Oh, hello--welcome, welcome! Emily, all of the other kids are down in the basement, why don't you join them? We've got plenty of toys down there. Go play, go play!

I tug at my mother's blouse and whisper in her ear:
Mom, I don't wanna go, they don't like me. I don't know how to play with them.

That's okay, honey--just sit here with your father and I.

It was far easier to sit quietly and nibble at hors d'oeuvres than it was to get some seven-year-old to like me. Brenda, you just have to try this brie, it's soo decadent--ooh, yes, try it with one of the rosemary crackers. Right? Isn't it simply heavenly? Of course, I can feel my hips growing as we speak but it is so worth it. Oh, how rude am I-Emily, dear, would you like to try some?

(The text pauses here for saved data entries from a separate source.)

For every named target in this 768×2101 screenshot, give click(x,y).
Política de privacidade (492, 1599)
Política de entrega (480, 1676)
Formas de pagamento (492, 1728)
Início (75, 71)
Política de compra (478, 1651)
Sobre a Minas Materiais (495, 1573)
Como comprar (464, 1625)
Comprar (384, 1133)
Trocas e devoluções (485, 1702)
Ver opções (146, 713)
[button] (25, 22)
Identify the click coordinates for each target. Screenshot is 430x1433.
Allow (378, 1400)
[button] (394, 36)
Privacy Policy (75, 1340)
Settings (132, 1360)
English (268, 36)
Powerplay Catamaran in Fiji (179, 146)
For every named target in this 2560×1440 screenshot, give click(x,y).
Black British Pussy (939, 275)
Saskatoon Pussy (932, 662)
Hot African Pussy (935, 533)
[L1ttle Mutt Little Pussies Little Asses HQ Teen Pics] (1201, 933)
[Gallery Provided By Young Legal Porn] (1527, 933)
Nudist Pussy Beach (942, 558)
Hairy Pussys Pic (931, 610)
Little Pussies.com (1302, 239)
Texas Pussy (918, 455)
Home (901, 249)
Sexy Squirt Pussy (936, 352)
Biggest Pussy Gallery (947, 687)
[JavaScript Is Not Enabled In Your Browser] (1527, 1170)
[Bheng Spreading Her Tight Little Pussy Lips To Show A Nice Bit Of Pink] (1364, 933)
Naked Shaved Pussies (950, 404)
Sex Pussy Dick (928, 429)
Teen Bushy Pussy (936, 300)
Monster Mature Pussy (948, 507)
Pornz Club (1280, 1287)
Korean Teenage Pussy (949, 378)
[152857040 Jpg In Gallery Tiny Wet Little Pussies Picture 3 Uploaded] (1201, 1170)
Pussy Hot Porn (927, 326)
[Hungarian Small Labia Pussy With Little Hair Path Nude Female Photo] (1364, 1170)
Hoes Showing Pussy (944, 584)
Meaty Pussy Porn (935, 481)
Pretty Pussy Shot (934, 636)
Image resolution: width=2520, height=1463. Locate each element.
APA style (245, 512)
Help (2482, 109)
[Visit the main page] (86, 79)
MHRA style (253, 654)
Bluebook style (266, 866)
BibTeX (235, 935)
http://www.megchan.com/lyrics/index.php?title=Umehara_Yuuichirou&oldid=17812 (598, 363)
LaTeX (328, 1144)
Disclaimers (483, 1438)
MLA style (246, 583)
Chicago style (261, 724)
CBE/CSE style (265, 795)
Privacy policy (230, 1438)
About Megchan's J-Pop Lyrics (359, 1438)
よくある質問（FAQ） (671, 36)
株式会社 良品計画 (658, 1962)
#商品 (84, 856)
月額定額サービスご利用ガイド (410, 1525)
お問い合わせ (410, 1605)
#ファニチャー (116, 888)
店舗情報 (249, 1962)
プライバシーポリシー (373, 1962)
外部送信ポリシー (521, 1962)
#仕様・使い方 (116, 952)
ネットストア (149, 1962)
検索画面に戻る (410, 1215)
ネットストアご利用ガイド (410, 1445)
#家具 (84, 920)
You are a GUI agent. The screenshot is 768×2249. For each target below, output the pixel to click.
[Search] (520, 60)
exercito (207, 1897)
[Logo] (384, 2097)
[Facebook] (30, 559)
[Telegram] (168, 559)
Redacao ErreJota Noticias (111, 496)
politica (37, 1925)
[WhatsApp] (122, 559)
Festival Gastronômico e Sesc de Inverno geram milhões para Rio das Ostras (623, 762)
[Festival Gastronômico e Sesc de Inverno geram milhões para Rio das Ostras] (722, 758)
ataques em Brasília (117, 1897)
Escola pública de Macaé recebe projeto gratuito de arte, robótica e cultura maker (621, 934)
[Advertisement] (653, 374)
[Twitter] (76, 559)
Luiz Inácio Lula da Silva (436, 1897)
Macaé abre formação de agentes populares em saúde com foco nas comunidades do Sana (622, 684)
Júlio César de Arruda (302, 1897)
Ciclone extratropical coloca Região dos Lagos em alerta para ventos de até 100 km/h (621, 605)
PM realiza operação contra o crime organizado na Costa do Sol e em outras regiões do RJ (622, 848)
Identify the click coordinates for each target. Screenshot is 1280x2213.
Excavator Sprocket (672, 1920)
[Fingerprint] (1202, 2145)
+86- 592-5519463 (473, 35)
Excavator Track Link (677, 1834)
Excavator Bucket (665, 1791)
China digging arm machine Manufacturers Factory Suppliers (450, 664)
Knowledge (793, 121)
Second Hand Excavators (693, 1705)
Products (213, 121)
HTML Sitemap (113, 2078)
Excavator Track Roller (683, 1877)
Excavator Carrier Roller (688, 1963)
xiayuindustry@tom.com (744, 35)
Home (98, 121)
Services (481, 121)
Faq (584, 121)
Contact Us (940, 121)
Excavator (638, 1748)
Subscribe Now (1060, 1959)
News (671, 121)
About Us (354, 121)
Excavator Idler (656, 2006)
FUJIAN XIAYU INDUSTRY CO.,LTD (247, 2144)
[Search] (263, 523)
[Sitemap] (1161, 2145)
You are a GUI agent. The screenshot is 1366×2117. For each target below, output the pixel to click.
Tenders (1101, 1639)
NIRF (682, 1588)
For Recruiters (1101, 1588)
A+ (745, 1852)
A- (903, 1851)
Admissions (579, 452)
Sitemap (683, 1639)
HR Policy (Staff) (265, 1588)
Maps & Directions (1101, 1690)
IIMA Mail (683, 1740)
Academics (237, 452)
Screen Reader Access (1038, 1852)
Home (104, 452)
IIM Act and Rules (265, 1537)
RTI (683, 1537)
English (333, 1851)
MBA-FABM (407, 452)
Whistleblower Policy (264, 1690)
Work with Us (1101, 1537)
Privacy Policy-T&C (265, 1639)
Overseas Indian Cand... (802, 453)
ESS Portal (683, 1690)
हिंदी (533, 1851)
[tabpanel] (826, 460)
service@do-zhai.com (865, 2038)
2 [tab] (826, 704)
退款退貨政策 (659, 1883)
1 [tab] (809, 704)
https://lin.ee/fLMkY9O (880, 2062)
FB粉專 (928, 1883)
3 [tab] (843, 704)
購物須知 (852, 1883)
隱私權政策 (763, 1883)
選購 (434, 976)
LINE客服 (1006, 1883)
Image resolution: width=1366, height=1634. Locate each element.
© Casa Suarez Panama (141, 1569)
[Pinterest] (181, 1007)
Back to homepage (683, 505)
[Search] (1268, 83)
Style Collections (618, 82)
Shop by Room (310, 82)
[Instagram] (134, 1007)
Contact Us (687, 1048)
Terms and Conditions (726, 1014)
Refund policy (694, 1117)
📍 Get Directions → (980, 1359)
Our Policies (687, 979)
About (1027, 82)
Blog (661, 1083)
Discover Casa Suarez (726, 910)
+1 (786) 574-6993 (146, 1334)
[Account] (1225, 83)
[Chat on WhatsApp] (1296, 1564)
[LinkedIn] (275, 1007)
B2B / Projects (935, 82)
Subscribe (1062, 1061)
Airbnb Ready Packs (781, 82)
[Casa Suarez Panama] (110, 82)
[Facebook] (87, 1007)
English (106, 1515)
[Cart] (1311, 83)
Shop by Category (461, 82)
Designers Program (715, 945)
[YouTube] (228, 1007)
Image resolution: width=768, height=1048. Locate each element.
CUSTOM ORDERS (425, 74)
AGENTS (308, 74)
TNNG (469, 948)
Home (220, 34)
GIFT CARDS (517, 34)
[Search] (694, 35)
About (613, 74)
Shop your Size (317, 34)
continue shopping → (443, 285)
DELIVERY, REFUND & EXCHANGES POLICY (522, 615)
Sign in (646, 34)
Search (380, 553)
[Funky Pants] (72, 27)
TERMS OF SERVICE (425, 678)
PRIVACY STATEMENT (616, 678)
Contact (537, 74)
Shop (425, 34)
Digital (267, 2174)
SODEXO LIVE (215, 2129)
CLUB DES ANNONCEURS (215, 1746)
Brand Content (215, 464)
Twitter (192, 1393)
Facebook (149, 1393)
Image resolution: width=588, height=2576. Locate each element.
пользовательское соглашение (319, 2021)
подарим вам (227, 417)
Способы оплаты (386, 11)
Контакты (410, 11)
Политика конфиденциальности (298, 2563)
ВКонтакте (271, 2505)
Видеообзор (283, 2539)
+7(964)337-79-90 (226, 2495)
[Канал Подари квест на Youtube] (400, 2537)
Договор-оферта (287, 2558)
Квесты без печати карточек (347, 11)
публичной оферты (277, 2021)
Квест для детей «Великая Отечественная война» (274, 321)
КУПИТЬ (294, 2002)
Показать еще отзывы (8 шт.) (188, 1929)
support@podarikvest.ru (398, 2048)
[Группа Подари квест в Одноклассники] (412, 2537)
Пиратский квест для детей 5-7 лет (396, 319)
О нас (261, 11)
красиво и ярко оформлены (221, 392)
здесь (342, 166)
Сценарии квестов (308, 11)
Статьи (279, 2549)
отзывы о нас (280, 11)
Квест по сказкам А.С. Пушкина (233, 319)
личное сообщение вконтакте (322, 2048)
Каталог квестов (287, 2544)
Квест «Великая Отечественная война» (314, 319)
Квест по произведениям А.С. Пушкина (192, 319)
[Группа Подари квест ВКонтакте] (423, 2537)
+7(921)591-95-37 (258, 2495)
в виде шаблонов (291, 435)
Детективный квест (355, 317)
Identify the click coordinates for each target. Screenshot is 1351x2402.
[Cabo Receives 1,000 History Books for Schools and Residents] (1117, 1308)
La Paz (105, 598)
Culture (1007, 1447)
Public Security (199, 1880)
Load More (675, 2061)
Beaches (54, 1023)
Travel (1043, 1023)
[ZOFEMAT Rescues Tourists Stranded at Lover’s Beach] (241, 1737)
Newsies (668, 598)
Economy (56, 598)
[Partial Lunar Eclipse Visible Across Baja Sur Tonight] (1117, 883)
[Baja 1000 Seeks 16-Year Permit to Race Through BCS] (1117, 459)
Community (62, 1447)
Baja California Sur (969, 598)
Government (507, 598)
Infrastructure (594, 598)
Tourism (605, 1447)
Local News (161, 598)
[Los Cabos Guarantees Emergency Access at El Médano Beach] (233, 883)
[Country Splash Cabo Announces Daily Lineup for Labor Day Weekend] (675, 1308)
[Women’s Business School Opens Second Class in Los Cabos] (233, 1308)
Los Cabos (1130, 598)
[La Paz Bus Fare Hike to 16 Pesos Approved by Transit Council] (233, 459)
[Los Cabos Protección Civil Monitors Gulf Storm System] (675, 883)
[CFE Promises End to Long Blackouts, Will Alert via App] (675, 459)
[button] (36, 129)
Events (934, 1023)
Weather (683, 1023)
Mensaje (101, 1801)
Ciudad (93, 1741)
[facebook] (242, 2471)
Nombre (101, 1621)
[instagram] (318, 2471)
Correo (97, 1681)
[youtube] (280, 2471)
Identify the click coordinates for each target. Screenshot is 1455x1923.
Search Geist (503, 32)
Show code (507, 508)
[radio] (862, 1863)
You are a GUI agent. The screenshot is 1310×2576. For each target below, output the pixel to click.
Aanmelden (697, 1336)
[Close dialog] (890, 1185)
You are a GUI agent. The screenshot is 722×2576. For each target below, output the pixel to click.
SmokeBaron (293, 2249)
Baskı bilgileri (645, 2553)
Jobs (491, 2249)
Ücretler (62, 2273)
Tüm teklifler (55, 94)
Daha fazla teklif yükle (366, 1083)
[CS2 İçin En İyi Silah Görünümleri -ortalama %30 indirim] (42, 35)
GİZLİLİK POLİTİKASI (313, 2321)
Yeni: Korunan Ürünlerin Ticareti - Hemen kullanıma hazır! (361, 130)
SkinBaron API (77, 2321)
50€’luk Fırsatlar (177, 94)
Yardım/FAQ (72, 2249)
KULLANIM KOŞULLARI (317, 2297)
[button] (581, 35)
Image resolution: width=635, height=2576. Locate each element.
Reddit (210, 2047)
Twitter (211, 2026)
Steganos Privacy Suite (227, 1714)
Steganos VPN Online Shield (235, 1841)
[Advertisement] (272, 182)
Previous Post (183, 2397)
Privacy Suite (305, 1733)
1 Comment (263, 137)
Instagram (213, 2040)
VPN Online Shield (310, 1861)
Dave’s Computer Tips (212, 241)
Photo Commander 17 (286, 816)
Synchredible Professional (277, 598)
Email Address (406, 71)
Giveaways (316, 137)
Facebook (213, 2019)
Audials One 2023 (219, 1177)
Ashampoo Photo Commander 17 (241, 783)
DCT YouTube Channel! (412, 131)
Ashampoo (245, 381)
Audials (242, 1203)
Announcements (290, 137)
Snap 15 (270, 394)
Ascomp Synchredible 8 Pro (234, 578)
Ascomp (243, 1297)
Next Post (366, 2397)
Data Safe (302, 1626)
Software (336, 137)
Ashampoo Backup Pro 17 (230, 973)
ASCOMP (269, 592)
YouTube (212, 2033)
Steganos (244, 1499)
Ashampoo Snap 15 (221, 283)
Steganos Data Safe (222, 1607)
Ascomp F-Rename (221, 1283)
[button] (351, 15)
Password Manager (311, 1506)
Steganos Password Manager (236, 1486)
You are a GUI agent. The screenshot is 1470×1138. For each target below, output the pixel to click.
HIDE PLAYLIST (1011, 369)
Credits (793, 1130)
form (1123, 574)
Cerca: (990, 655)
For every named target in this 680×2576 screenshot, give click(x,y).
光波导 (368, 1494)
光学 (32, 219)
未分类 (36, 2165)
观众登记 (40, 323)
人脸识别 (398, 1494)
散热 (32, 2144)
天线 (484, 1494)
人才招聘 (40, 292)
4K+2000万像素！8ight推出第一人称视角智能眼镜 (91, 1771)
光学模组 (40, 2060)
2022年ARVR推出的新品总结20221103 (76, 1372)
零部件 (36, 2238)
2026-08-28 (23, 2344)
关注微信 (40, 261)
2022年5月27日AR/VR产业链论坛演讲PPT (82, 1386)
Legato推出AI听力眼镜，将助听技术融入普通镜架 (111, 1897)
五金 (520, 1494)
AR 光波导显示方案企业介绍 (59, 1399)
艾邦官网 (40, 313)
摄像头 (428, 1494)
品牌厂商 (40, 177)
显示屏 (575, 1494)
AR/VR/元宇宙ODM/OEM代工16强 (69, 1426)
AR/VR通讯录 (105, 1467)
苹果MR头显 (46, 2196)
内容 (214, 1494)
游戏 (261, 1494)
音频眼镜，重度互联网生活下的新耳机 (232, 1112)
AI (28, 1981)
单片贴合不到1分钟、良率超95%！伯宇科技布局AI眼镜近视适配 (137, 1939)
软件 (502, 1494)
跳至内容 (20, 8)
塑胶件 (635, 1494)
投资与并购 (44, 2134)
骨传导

Brie was never very appealing to me, maybe because I was six. That said, I still preferred its fungal tang to the prospect of playing Nintendo with other children, so I ate it. The adults were impressed, my parents were proud.
Like planets around a sun, our lives must have a steady focus: this is what childhood has taught me. Without one, gravity would have no pull. Still, it is our endless attempts to escape these orbits that propels us; it is our feeling imprisoned that creates the velocity we need in order to keep moving forward, to keep moving fast.

I am an only child, myself a steady focus. Orbits are contingent upon me. I cannot escape, or even try to. I can have no velocity.